Konversi Kawasan
Puncak
Tommy Firman ; Guru Besar pada Sekolah Arsitektur,
Perencanaan, dan Pengembangan Kebijakan, Institut
Teknologi Bandung
KOMPAS,
13 Agustus 2012
Saat ini media massa hangat membahas revisi
Rencana Tata Ruang Wilayah Kabupaten Bogor 2005-2025, berdasarkan Peraturan
Daerah Kabupaten Bogor Nomor 19 Tahun 2008.
Sebenarnya revisi Rencana Tata Ruang Wilayah
(RTRW) adalah suatu hal yang biasa dan wajar terjadi sesuai dinamika
perkembangan sosial-ekonomi masyarakat. Namun, revisi RTRW Kabupaten Bogor
dipandang ”kontroversial” karena ada kemungkinan terhapusnya status hutan
lindung di kawasan Puncak berubah menjadi hutan produksi atau bahkan
perkebunan, kawasan permukiman dan rekreasi. Bila itu terjadi, maka kualitas
lingkungan akan terancam yang dampaknya adalah meningkatnya bahaya longsor dan
banjir ke kawasan di sekitarnya, termasuk ibu kota negara DKI Jakarta.
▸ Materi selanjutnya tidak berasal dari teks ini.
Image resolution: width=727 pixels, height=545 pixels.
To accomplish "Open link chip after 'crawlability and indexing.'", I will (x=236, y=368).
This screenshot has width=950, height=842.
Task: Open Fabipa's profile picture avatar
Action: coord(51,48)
Kawasan fungsi lindung yang dideliniasi di
kabupaten tersebut meliputi hutan konservasi seluas lebih dari 45.000 hektar
atau lebih dari 14 persen dari luas kabupaten, dan hutan lindung seluas hampir
3 persen dari luas kabupaten atau lebih dari 8.700 hektar (Kompas, 24 Juli
2012). Kawasan hutan sangat terpusat di Kecamatan Cisarua dan Megamendung.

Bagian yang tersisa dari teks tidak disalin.